ТЕЛО И МАТЕРИЯ В ДУХОВНОЙ ЖИЗНИ

 ... Идею, что современная наука опровергла христианскую веру в бессмертие и воскресение, породило недоразумение: будто бессмертие — это продление жизни. Христианство, начиная с одного из авторов Нового Завета, апостола Павла, стояло на такой же точке зрения, на какой стоят современные ученые: смерть прекращает земную жизнь, т.е. биохимический процесс, который и не продлевается, и не возобновляется после смерти; однако над этим процессом, — говорит вера христиан — неизменно сохраняется человеческая личность, сверхвременное “я” человека. Ребенок во взрослом умирает, как умирает молодой в старике — но во всех одно и то же неизменное “я”. И как оно сохраняется на протяжении всей меняющейся земной жизни, так оно сохраняется и после смерти. Но может возникнуть вопрос: как же сохраняется это “я”? Разве оно не подвержено жизненному процессу тела? Разве оно не исчезает или не раздваивается даже здесь, на земле, у живых, но душевнобольных людей? Да, этот вопрос интересен. Пусть на него ответит врач. Он не так давно выступил с тремя лекциями на эту тему в Лондоне. Он говорил в русском собрании, на заседании английского психиатрического общества и затем в душевной больнице, обращаясь к медицинскому персоналу и к тем пациентам, которые были в состоянии его слушать. Этот врач специализировался в психиатрической больнице по лечению душевнобольных, затем, во время войны, будучи военным врачом, сначала в армии, потом во французском Сопротивлении стал хирургом, изучил человеческое тело до мельчайших подробностей и совершил свыше тысячи операций; после войны этот врач стал священником, а сейчас он епископ. Итак, слово Экзарха Патриарха Московского и всея Руси в Западной Европе архиепископа Антония:

Те три лекции, которые мне сейчас надлежит сокращенно изложить, в основе своей выросли из поставленного мне вопроса о том, может ли существовать связь между Богом и человеком, лишенным сознания, лишенным умственных нормальных способностей? Может ли существовать религиозная жизнь для человека дефективного или умалишенного, или же нет? Я как можно более ясно изложу главные тезисы своего довольно сложного доклада.
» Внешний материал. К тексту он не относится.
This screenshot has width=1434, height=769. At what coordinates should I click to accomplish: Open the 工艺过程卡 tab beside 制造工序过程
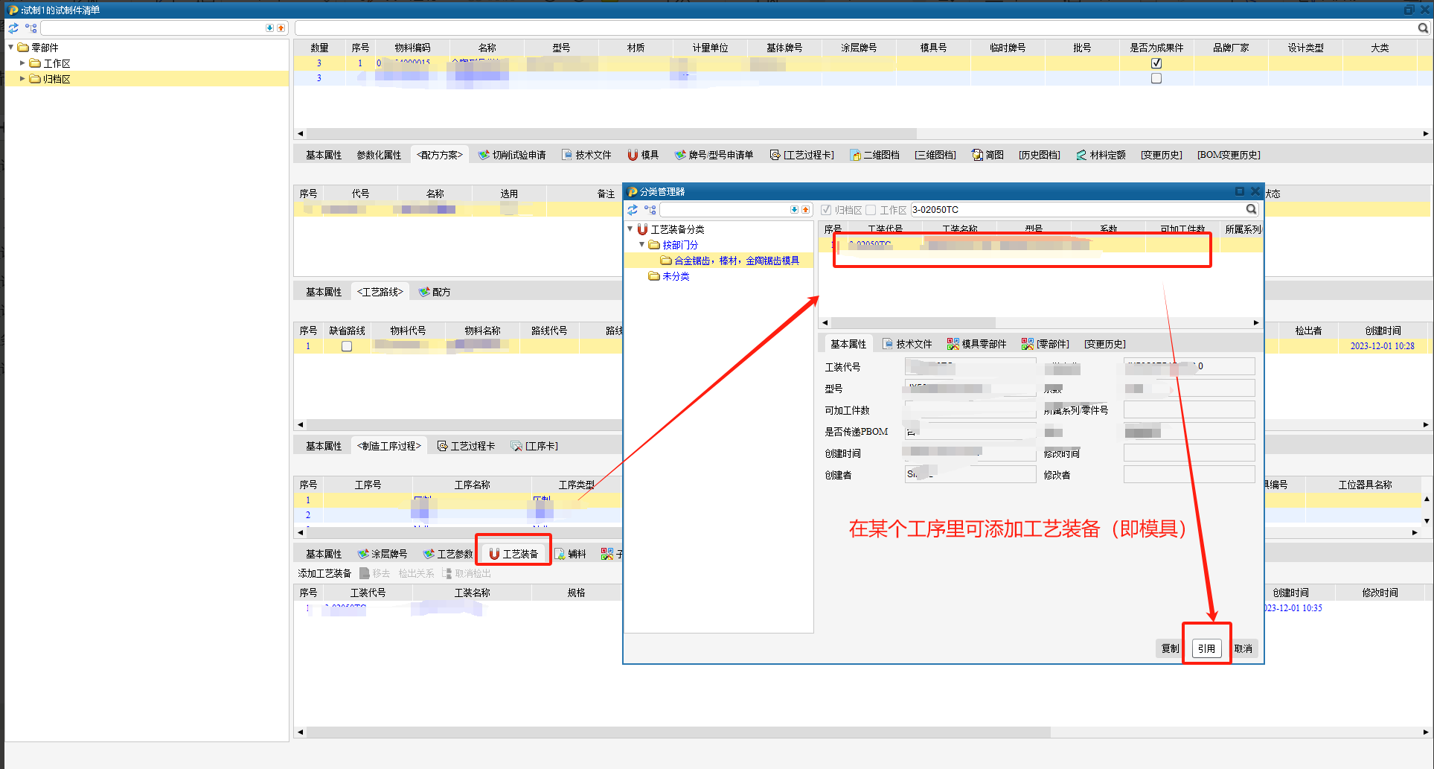466,446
Обыкновенно мы определяем нашу духовную жизнь в категориях человеческого сознания, т.е. психологически. Однако, психологическая сторона человека наиболее хрупка, наиболее изменчива, наиболее, может быть, подвержена неожиданным изменениям. Наоборот, есть две области в человеке, которые незыблемы, на которые можно опираться твердо, которые подлежат или научному исследованию, или углубленному духовному опыту. Эти две стороны — его тело и его дух — обладают неизменностью. Психологическая же сторона человека — это область встречи между телесными процессами, духовными явлениями и всем тем, что составляет содержание его жизни: события жизни, встречи. Это область, как я сказал, наиболее хрупкая, это область постоянных обманов и самообманов, постоянных неверных оценок.

Тело же и дух тверды и незыблемы, потому что тело имеет устойчивость и продолжительность; область же духа может очень часто расцениваться и измеряться состояниями тела. Очень мало кто знает законы духа, кто имеет опыт чистой духовности, но мы можем многое почерпать из размышлений о телесности человека. Опять-таки, мы слишком часто, когда думаем о человеке, думаем о нем как о душевном существе, а на самом деле это существо сложное; даже с точки зрения материалистов, это психофизическое явление, т.е. душевно-телесное. Не оспаривая вопроса о том, что человек — явление душевно-телесное, психологи часто ставят вопрос о том, есть ли в человеке та устойчивость, которую мы предполагаем, употребляя слово “личность”, наше “я”.

Итак, психологическая сторона человека подвержена постоянным изменениям. Это мы наблюдаем в ежедневной жизни, но особенно, конечно, в случаях тяжелой душевной болезни, как, например, раздвоение личности. И тут мы не находим доказательства тому, что исчезает то основное “я”, тот основной стержень, который делает этого человека им самим. Мы наблюдаем чередование различных личностей. Но мы наблюдаем также возвращение давно исчезнувших, потонувших, как будто, личностей, которые давно проявлялись и исчезли, как будто, без следа. Это показывает, что в человеке, при всей этой, иногда, потрясающей изменчивости, есть нечто основное — ОН САМ — которое не меняется.